AIM OF THE EXERCISE |
Please copy the passage of the text on CAD tolerances from "The reality is" to "or known value.", word for word.

TEXT BLOCK |
┌────────
Manufacturers everywhere are used to receiving an abundance of 3D Computer Aided Design (CAD) files for the production of new parts and products, and these files can range from simple to highly complex. While the sky is the limit for what can be created digitally, it doesn’t always translate into a part that can be created in the real world.
The reality is that software programs are capable of specifying dimensions that are more exact than can actually be achieved by the machines producing the part. For this reason, it’s important that from initial design to production all parties involved have a clear understanding of how terms like “accuracy,” “precision,” and “tolerance” are defined – not to mention used properly.
Clearing up any confusion around the terminology will allow the manufacturer to get to work right away and will keep the customer from being disappointed by unforeseen delays that can result from miscommunication or conflicting expectations. Once terminology is mastered, practical advice can be followed to help designs go from their digital files to production with ease.
How is it defined?
Allowable or predictable deviation from a standard or known value.
What does that mean?
If a CNC cutting machine is claiming a tolerance of +/- 0.5mm and programmed to cut a piece of metal 20mm long, the cuts will fall within the range of 19.5mm at the shortest and 20.5 at the longest. Dealing with a degree of tolerance is unavoidable for any machine that has moving parts. If it didn’t, it would be frozen in place.
What else do I need to know?
Products also need a degree of tolerance so that parts can fit together. If parts are too tight, without clearance, they will be immovable and incapable of being assembled. Various metals and plastics expand and contract based on temperature and moisture levels, so natural movement is a must. In addition, for a process like injection molding, draft angles are needed to ensure the part can be removed from its mold. Communication between a product designer and the manufacturer is needed so that tolerances can be recommended based on the manufacturing process, material and geometry of the design.
└────────
STORED DATA |
┌────────
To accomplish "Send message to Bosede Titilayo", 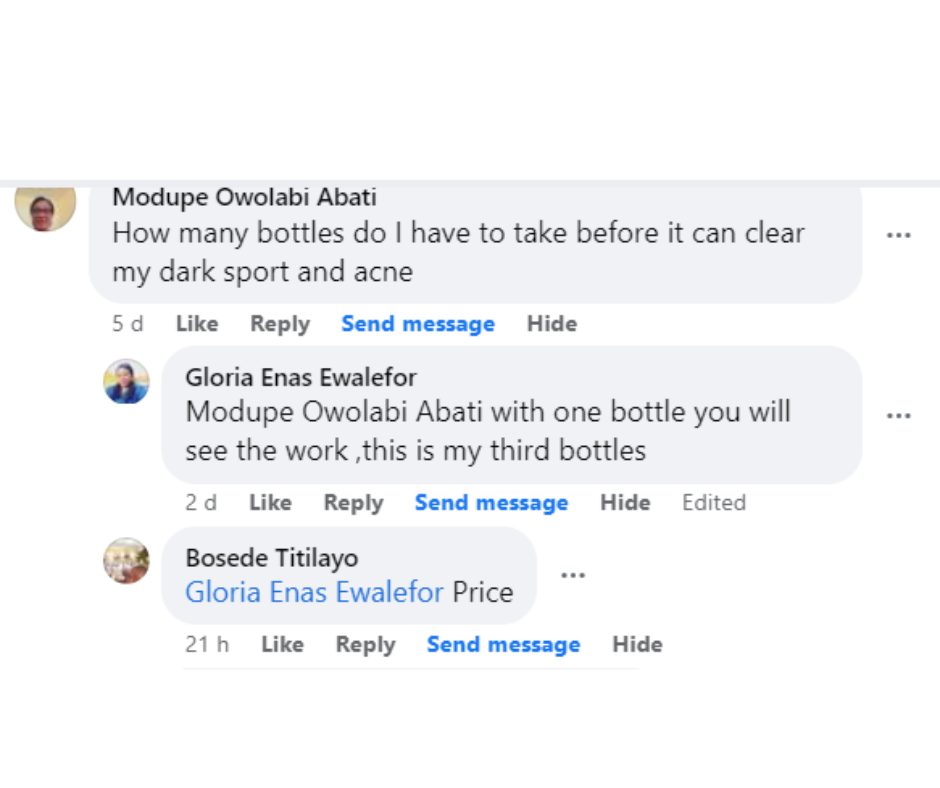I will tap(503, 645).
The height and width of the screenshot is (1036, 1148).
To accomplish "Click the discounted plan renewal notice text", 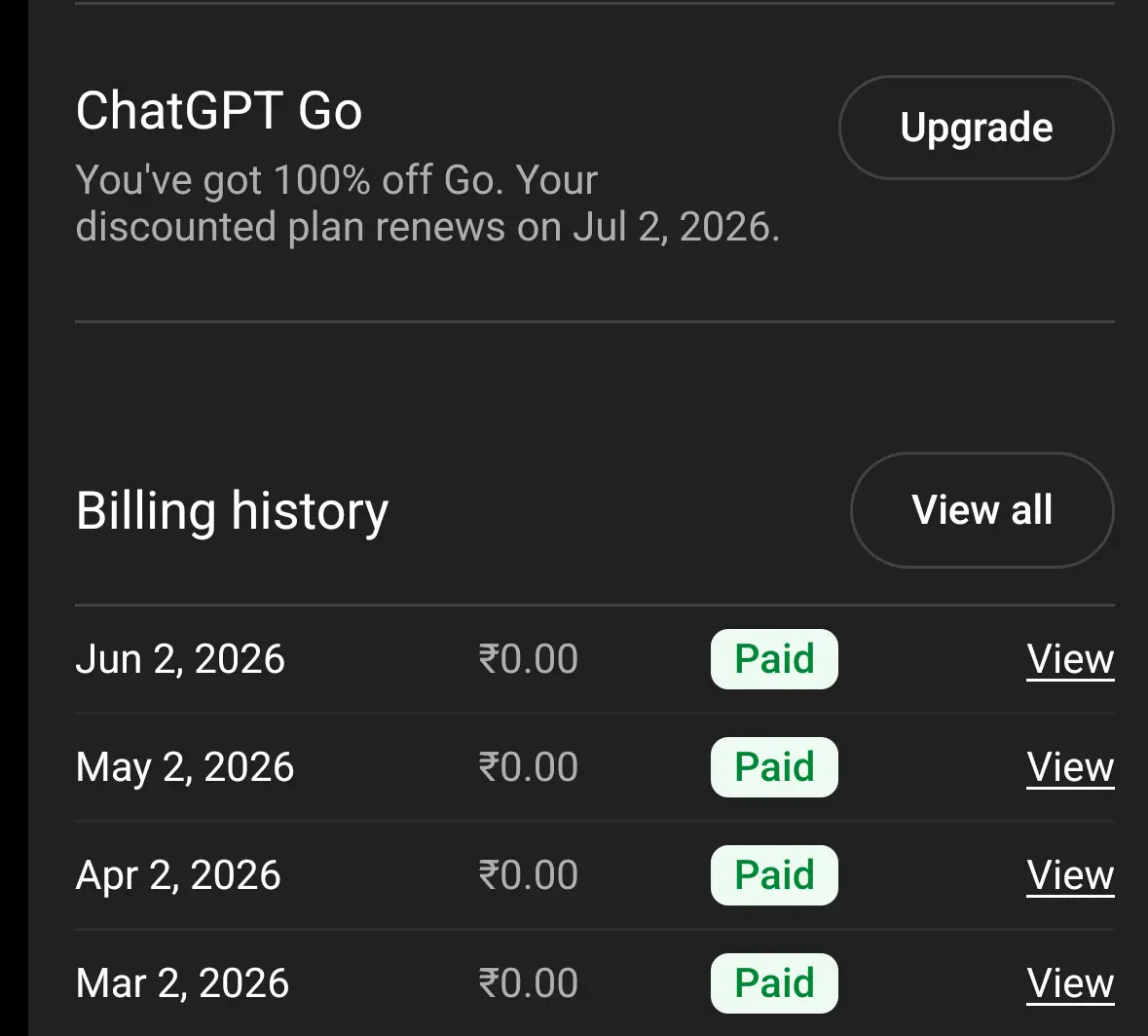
└────────
TASK RESPONSE |
The reality is that software programs are capable of specifying dimensions that are more exact than can actually be achieved by the machines producing the part. For this reason, it’s important that from initial design to production all parties involved have a clear understanding of how terms like “accuracy,” “precision,” and “tolerance” are defined – not to mention used properly.
Clearing up any confusion around the terminology will allow the manufacturer to get to work right away and will keep the customer from being disappointed by unforeseen delays that can result from miscommunication or conflicting expectations. Once terminology is mastered, practical advice can be followed to help designs go from their digital files to production with ease.
How is it defined?
Allowable or predictable deviation from a standard or known value.